The cloud of volcanic ash drifting across Europe is continuing to make much of the continent a no-fly zone this week. It is still unclear how long that disruption will last, but the longer flights are grounded, the greater the impact will be on businesses and the wider economy.
The most direct casualty of the ash is the airline industry.
The International Air Transport Association (IATA) estimates that airlines are collectively losing £130m per day in lost revenues.
If the disruption persists for several weeks, total losses could run into billions, having a catastrophic effect on an industry already set to lose £1.4bn this year.
Travel companies are also losing out. TUI, the owner of First Choice and Thomas Cook and Europe's biggest travel operator, says it is losing between £5m and £6m a day.
The Prime Minister Gordon Brown admitted the problem was so serious that financial help for airlines would be considered.

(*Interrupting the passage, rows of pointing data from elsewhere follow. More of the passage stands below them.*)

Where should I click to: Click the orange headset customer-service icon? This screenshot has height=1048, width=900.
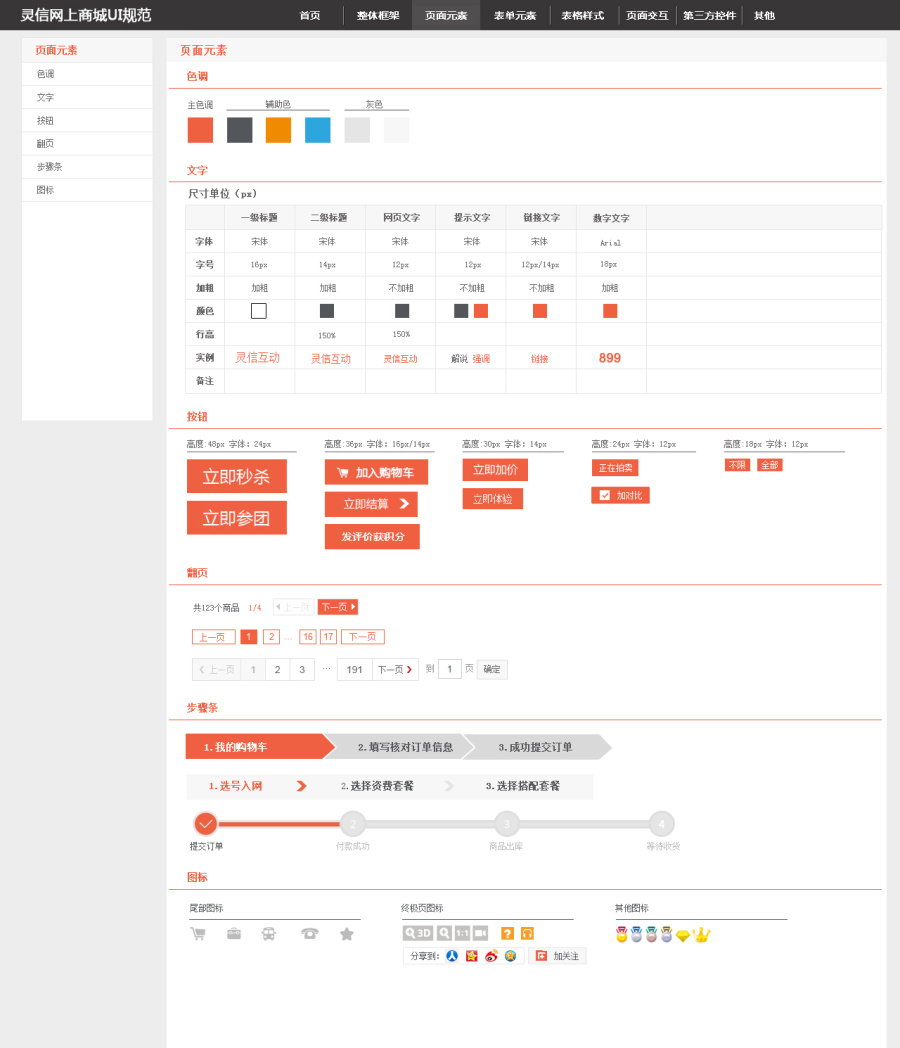525,931
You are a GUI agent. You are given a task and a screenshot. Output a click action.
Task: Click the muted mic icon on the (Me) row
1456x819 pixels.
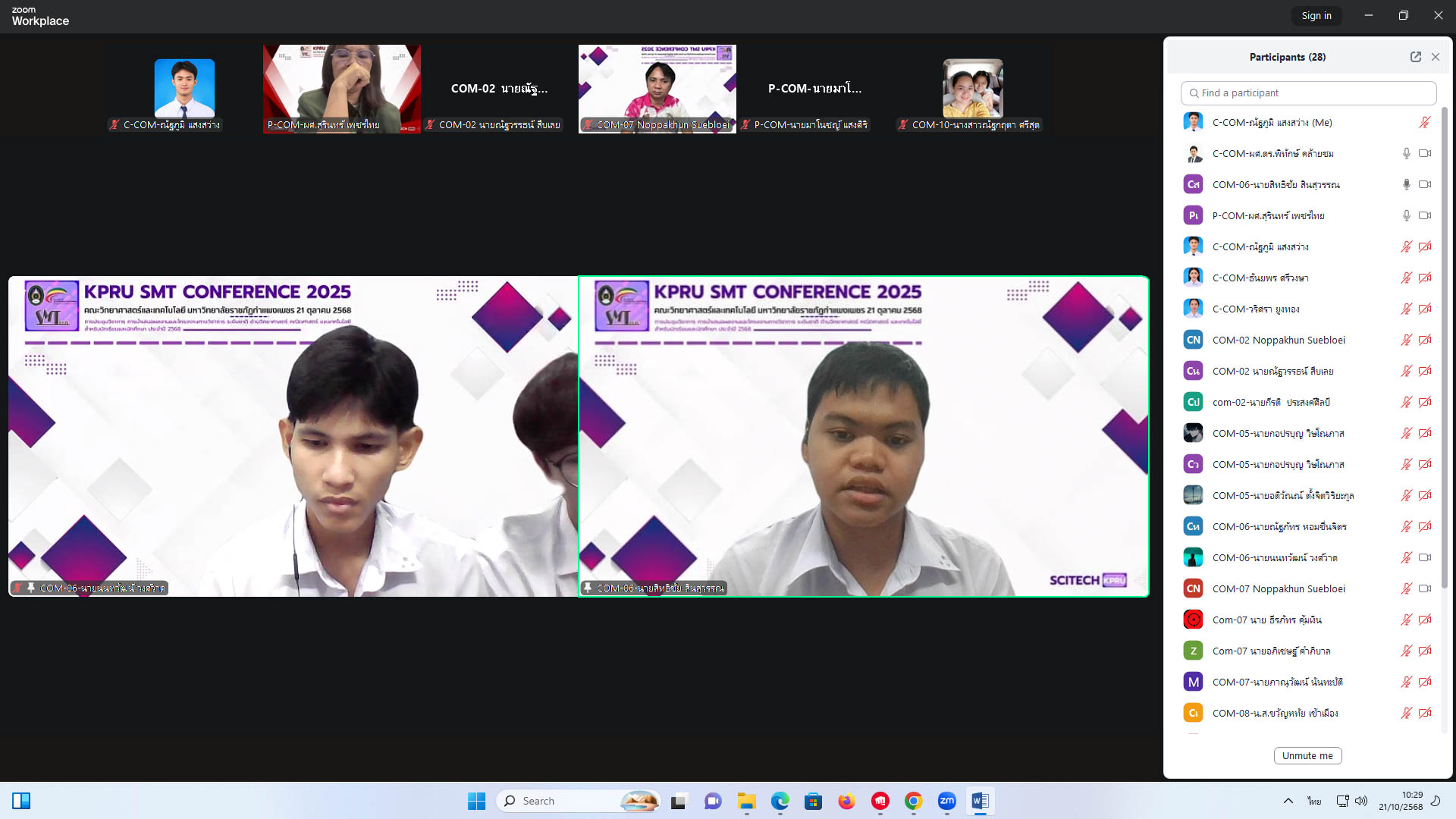pyautogui.click(x=1424, y=122)
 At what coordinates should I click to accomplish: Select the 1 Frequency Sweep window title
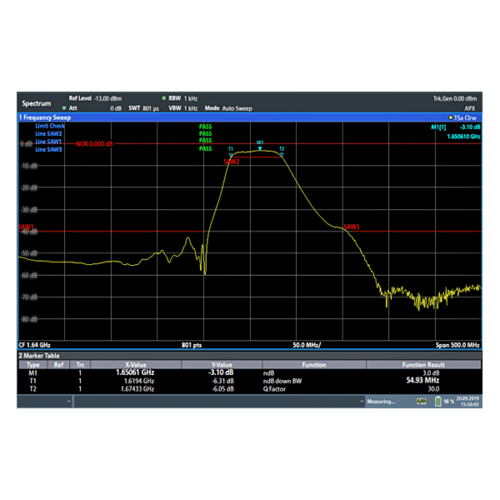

Other transport companies are benefiting as passengers look for alternatives to flying.
Ferry services have benefited from the flight restrictions
Eurostar in particular has seen huge demand from passengers since the disruption began on Thursday.
The company said it carried 50,000 extra passengers on Thursday and Friday - an increase of nearly a third - with services effectively full.
Over the weekend, it began laying on extra services, with six extra trains planned for Monday.
Train services between Scotland and the south of England are also reporting a big rise in passenger numbers, as are cross-channel ferry companies.
P&O ferries says its services between Spain, France, Holland and the UK are currently either full or close to full, with extra staff drafted in to the call centre to handle the huge volume of calls.
The impact on the tourism industry is expected to be relatively small, if the disruption lasts no longer than a few days.
As Howard Archer, chief UK and Europe Economist at IHS Global Insight, points out, it is currently not a peak time for tourism in Europe.
Although the tourism industry will lose money from customers unable to make the trip, stranded passengers unable to return home will also be forced to spend more money than expected - offsetting some of those losses.
Prolonged disruption could have a much greater impact on tourism, however, especially in the run-up to the busier summer months.
That would also be bad timing for Greece in particular, as its struggling economy is heavily reliant on tourists arriving by air.
IMPORTS AND EXPORTS
International trade relies more heavily on road, rail and sea freight than it does on air freight.
For example, just 1% of the UK's trade, by volume, is carried by air.
But the disruption has caused real problems for those trading perishable goods, including food and flowers, which depend on air freight.
Exporters of perishable goods, such as flowers, are being badly affected
Food exports from Africa and the Caribbean are among those hit, with reports of Kenyan farmers being forced to dump stocks of fresh food and flowers destined for European consumers.
According to a report in Kenya's Daily Nation newspaper, the Kenyan economy is losing $3.8m a day as a result of flight cancellations to Europe.
That scale of losses is expected to be repeated in agriculture-based economies across Africa and South America.
Supermarkets' supplies of some fresh produce could soon be affected, though no problems have yet been reported by UK retailers.
OTHER BUSINESS COSTS
Businesses are also expected to lose money through cancelled meetings, stranded staff, and delays to air mail.
Productivity in the UK is expected to suffer due to workers being unable to return to work, according to the Centre for Economic and Business Research (CEBR).
Meanwhile, major courier companies FedEx, DHL and TNT have reported delays and disruption to their services.
In the short-term, the overall economic impact of the disruption is expected to be minimal.
But a prolonged period without air transport could have a detrimental effect on European economies just as they are emerging from a damaging recession, some economists warn.
A drop of between 1% and 2% for European economies is not being ruled out.
"That would mean a lot of European countries wouldn't get any growth this year," said Chatham House senior economic fellow Vanessa Rossi.
"But the problem is, it is incredibly hard to predict what will happen. Even the geologists can't tell us."